If you’re an American you are likely infected, at least partly, with the disease of Moralistic Therapeutic Deism, a phrase coined by sociologist Christian Smith.  MTD is the belief, perhaps hidden under traditional Christian mores, that God’s job is to make you feel better about yourself and generally take your problems away.  Worry not!  Christianity is here to cure this disease, which is really a superstition, and Good Friday is a particularly good remedy.

It’s a custom in the South to plant a garden on Good Friday, especially potatoes.  Being far from the land, that might sound too “pleasant” a thing to do. It is pleasant in some ways, but there’s more too it.  It’s a fitting activity because there’s meaning in it.  We forget that nature has meaning, or that anything does.  Our surroundings are almost entirely man-made, which makes us think that meaning only comes to a thing when we assign it.  From the temperature in the room to the road we drive on to the sidewalk to the house to the screens and noise and “feeds” of social media – all of it is from man.  In the silence of a garden, with the recently worked and nude soil, God speaks.  Nature is not neutral ground.  It is a place where God speaks of goodness and beauty and death and life.  Putting potatoes in the dark tomb of the soil in hopes of resurrection and life from a cold dirty thing is an apt meditation.  Traditionally, the old timers say to make sure the potato’s “eyes are up” (potato eyes are the bud-like circles that sprout) and the cut side down (potatoes are cut in half and cured for planting to make more plants).  I think its partly because the sprouts will reach the sun first as it grows, but also because we place it in its earthen tomb with eyes toward heaven, like a man in his casket.  The cut side – the image of death – is down.  Laying in the tomb with eyes up is not an act of despair but of hope.

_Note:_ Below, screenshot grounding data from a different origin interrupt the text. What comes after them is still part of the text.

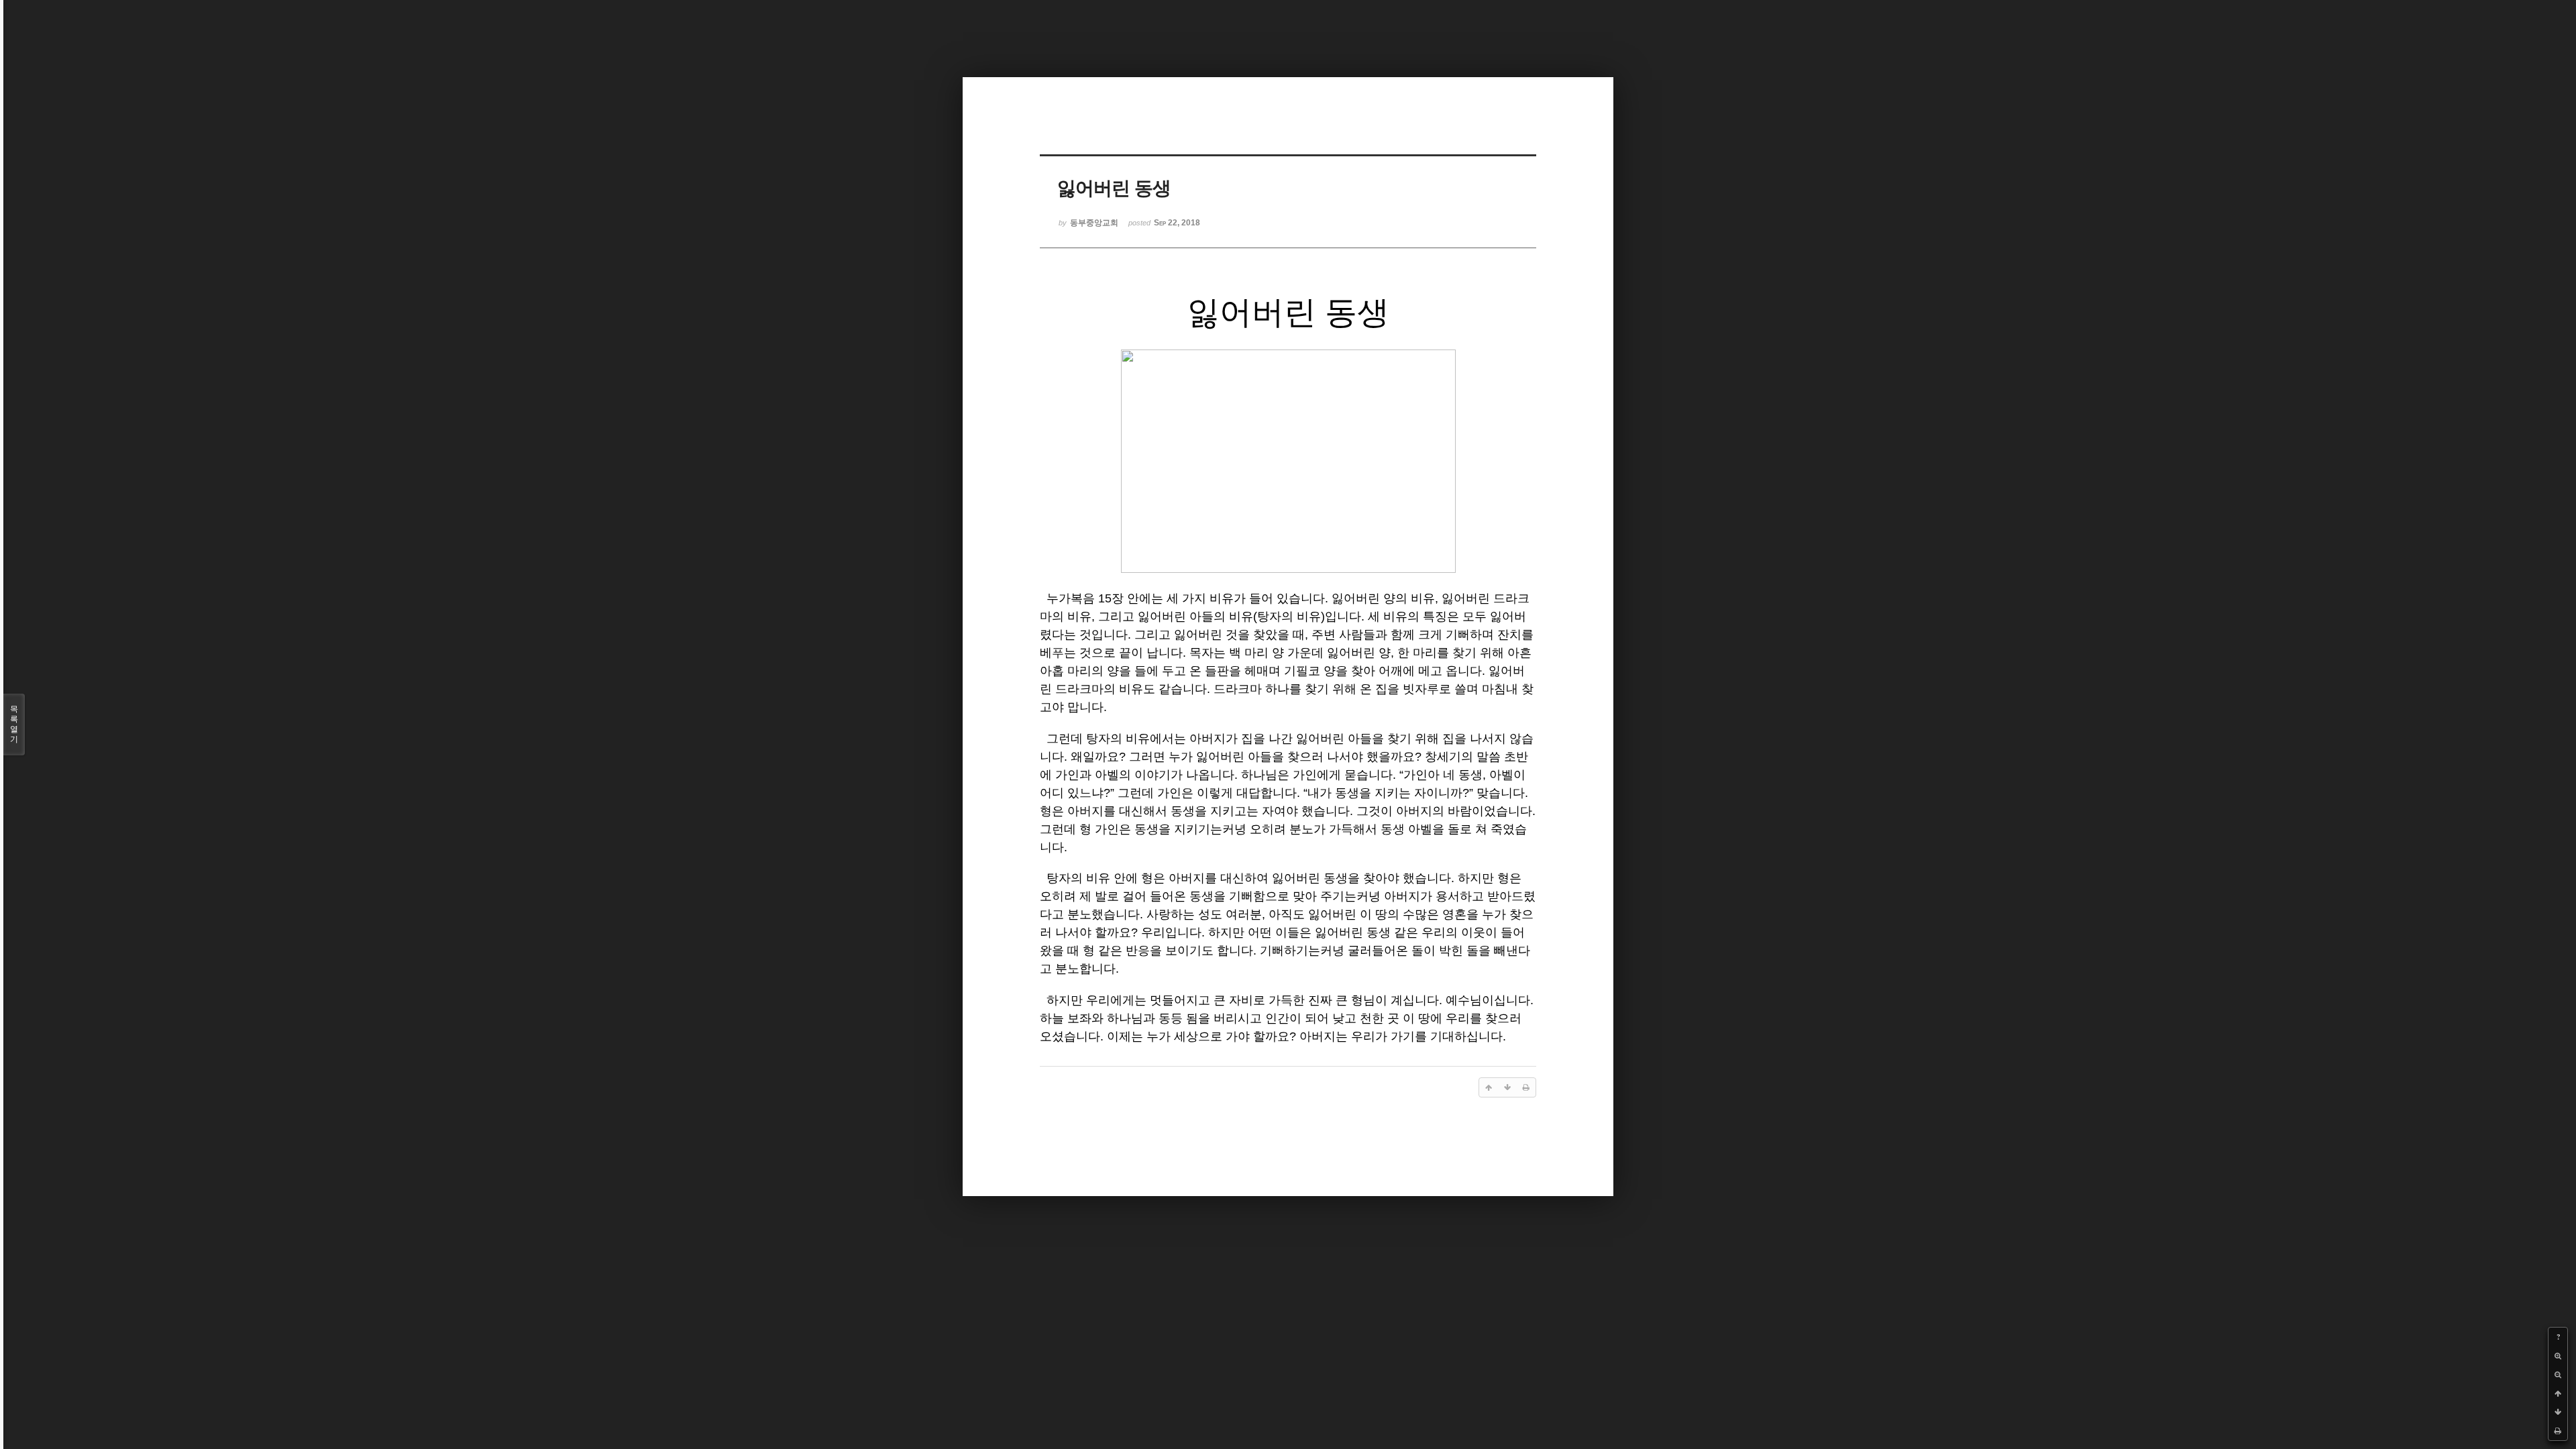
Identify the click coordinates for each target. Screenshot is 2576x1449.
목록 (14, 724)
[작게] (2557, 1374)
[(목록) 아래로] (2557, 1412)
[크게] (2557, 1355)
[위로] (2557, 1393)
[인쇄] (2557, 1430)
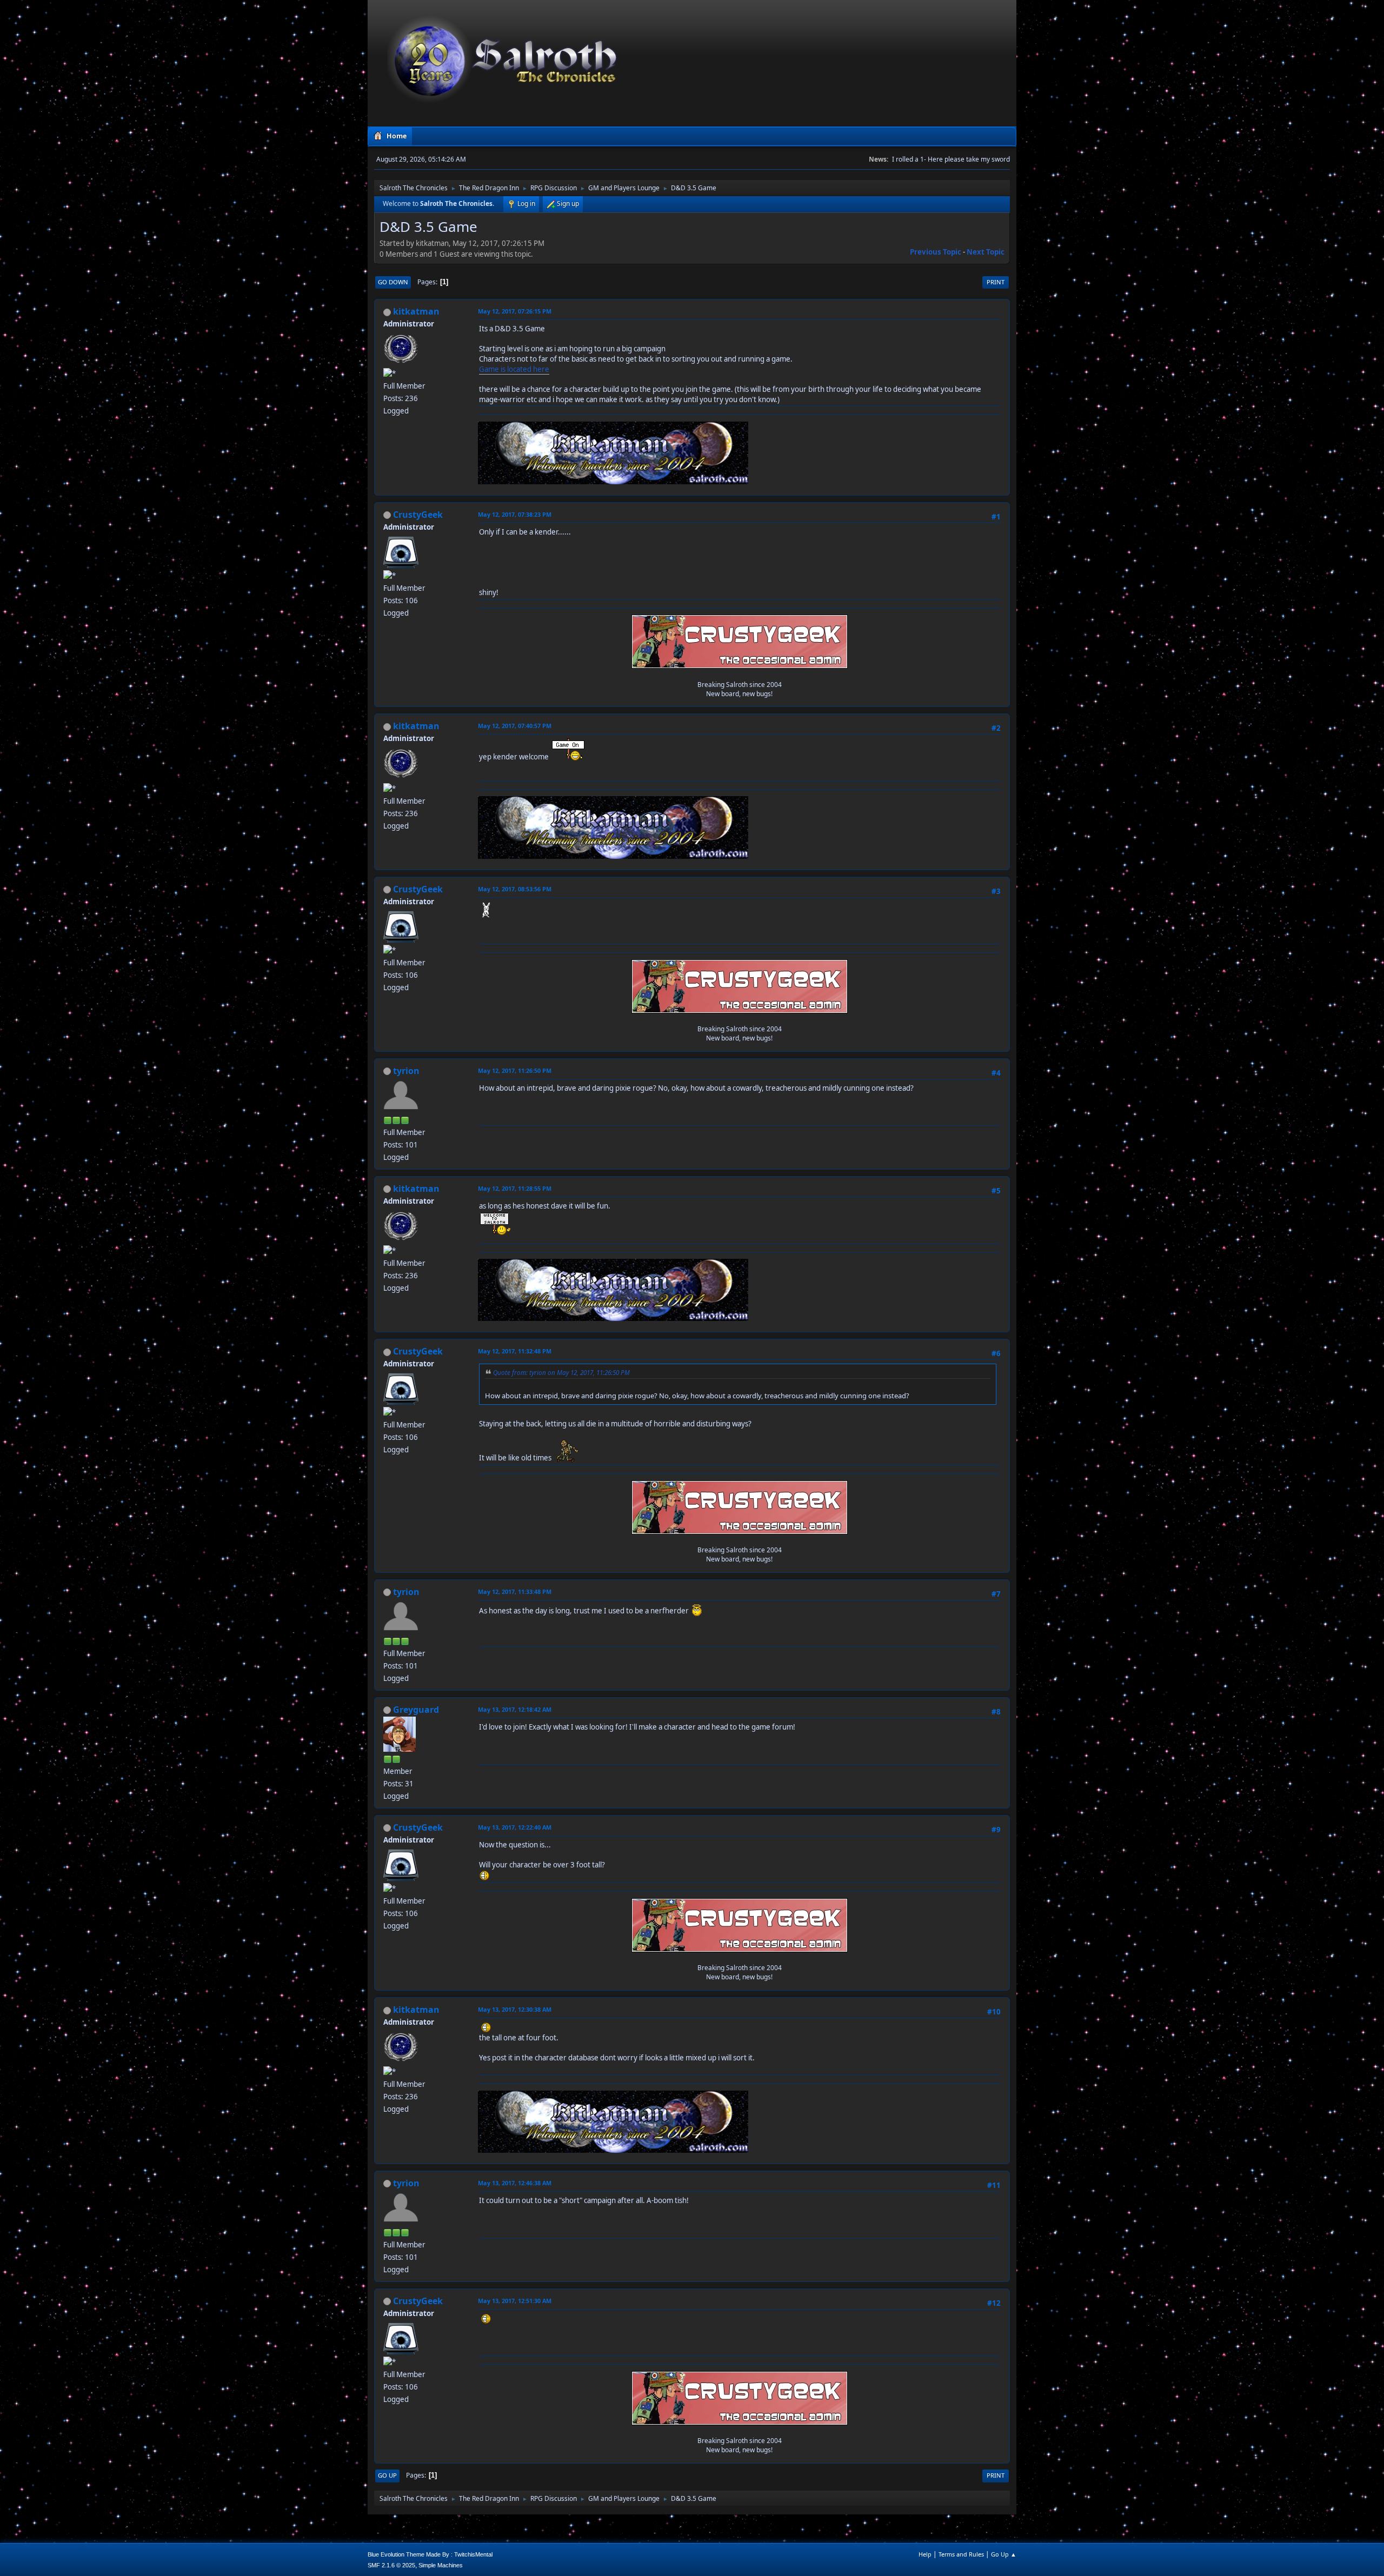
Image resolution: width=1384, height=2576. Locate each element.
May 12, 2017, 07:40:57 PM (514, 726)
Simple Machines (440, 2565)
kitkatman (416, 311)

Christianity is not here to make you feel better about yourself.  Its here to make you yourself, meaning a creature in the image and likeness of God, to redeem you of your sin and bring you to the arms of a loving Father.  We often try to grab the tail of our problems but end up just being slung around.  Some of us even try to just be orthodox enough, to be “right,” and fail to be moved and changed in the love of God.  Our “eyes are up” not like a potato, but like the Pharisee who “prays thus to himself.”  Moralistic Therapeutic Deism grabs the tail of the wrong thing, and so does prideful orthodoxy, because our problem is within us.  In this sense, you don’t have problems.  You are the problem.

The entire world is external to us – none of it penetrates us truly.  It affects us, yes, but the inner man remains in turmoil only when he thinks that the world or the devil or the circumstances of life have the final say and define our being.  Our Lord does not teach this.  He says that when we love Him, He and His Father will be infused inside our very being and give us a life and peace that the world doesn’t even know, because its not of this world.  Our desire to grab the tail of our problems and either try to fix ourselves or ask God to make us feel better about ourselves – all of this misses the point.  Today is the day to lay down in the soil, to go to the tomb with Christ – to die – but to raise our eyes to heaven, like a potato, and expect the resurrection.

When you do rise – which you will (in Christ alone) – your problems will still be there.  God promises crosses and persecution, not soothing puppies and good feelings.  But when we rise, we will be reconciled to God, and in that we will have finally grasped the real problem.  That sin divides and separates us from the love and life of God, that is the problem.  Nothing else – not even our “best efforts” – will suffice.  We need the love of God, to dwell in Him and Him in us.

“Yes,” you might say, “but then God tells me to be perfect.  I can’t be perfect.  My problems are too large.”  But, as Jacques Maritain said, while summarizing the teachings of the mystics and St. Thomas, “Perfection is not a mathematical point.”  There’s not a measurable threshold of perfection to cross.  God and His love are both the ends and the means of the perfect life, so to love Him and seek Him – to begin – is to have, in a sense, “reached” perfection.  To do anything else is to be imperfect.  “What is prescribed in the precept [to be perfect] is to tend toward perfection as to an end,” Maritain says, “and when one has begun to make his way towards it he is already accomplishing the precept…”

Laying humble in the soil, like a potato, with your eyes toward heaven has not only put you on a path to meet up with perfection, but has put you within the eyes of Perfection, the gaze of your loving Father.  Today we place Christ in the tomb liturgically, and we can lay down with him in hope.  Let go of trying to fix yourself and place your hope in the one who concurred death on this day of death.